Его портрет Серову долго не удавался – начинал, переделывал, откладывал – не находил, по его словам, сучка, за который можно уцепиться. После утомительных сеансов оба выходили подышать в парк, шли вечереющими аллеями в сторону цветочных оранжерей, стояли на взгорке, любуясь закатом. Бросая на него быстрые взгляды, художник что-то набрасывал карандашом в блокнот. Произнес однажды:
– У вас на лице маска, Феликс, вы точно боитесь, что кто-то заглянет вам ненароком в душу.
– Маска, Валентин Александрович? – изумился он. – Я всегда думал о себе как об очень открытом человеке.
– Вовсе нет! – последовал решительный ответ. – Вы один из самых закрытых людей, которых мне довелось встречать. Удивительно: в таком возрасте!
– Так откройте меня! – вскричал он с жаром.
– Открою, дайте срок.
«Сучок», за который можно уцепиться, Серов однажды нашел. Они ужинали в столовой, беседовали, много смеялись охотничьим рассказам батюшки, когда по паркету косолапо засеменил вернувшийся с вечерней прогулки любимый его мопс Клоун. Вспрыгнул на колени, потянулся к блюду с ломтиками ветчины.
– Отлично! – произнес Серов, глядя на клацающую зубами, заглатывающую кусок за куском собаку. – То, что нужно!

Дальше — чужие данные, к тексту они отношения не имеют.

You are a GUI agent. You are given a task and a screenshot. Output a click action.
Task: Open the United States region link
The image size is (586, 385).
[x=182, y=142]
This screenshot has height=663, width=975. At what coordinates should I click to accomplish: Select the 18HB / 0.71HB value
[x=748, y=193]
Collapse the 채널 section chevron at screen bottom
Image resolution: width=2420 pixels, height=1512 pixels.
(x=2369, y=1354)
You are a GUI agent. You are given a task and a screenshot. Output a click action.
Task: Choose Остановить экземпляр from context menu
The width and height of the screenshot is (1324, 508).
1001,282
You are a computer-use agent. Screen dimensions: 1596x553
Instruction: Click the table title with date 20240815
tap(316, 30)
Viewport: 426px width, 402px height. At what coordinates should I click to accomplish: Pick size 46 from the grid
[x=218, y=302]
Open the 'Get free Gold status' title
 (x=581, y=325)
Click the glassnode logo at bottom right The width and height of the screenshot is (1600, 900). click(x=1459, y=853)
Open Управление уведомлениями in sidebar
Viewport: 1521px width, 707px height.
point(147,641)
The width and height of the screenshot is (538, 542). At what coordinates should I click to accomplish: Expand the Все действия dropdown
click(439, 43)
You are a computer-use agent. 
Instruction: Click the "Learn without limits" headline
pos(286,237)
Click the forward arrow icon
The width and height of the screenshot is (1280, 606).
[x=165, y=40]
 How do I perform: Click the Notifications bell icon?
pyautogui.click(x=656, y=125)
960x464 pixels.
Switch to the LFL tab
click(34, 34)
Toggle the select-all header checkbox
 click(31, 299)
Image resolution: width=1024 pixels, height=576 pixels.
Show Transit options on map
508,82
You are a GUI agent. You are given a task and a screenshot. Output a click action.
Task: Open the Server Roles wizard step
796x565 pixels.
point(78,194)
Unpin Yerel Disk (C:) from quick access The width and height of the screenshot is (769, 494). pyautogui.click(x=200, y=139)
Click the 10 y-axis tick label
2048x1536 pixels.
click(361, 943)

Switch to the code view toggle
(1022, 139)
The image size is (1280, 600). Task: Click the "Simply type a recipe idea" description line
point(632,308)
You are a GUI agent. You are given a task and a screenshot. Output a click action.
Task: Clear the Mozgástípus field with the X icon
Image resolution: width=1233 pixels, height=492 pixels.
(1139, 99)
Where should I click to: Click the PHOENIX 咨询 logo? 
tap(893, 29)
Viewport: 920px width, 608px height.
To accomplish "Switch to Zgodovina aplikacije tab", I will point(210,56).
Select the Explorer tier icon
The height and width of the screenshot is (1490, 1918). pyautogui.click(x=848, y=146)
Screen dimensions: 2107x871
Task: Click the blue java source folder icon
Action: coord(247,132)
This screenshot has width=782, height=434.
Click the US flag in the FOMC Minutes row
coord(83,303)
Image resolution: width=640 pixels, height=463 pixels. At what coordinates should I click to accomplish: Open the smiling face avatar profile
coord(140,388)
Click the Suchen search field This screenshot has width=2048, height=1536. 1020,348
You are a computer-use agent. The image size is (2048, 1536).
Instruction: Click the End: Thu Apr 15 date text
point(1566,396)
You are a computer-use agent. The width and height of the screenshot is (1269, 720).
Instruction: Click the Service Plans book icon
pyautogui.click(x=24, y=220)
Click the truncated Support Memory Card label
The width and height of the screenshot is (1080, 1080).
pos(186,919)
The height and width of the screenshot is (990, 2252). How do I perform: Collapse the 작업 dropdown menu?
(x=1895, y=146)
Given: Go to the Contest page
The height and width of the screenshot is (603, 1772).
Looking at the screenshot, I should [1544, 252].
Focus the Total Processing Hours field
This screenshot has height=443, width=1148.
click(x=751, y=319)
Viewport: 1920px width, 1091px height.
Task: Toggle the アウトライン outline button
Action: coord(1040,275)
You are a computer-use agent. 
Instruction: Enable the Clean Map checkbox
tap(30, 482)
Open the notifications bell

Законченный спустя два года поясной его портрет, где он смотрит в задумчивости с полотна, держа на руках мопса с апоплексическими глазками, получил неожиданный успех: в газетах писали, что это одна из лучших работ художника, антрепренер Дягилев повез его в числе лучших произведений живописцев и скульпторов России на широко афишируемые «Русские сезоны» в Париж. Они с братом пропустить такое событие, разумеется, не могли, вырвались на неделю во Францию, бродили в толпе зрителей по залам Большого Дворца искусств на Елисейских Полях – в какой-то момент шедший навстречу толстяк с живописными усами воскликнул округлив в изумлении глаза:
– Господа, это же он! Юноша с картины!
Окружившая их публика дружно зааплодировала.
– Позвольте пожать вам руку, князь! – не унимался толстяк. – Вы очаровательны!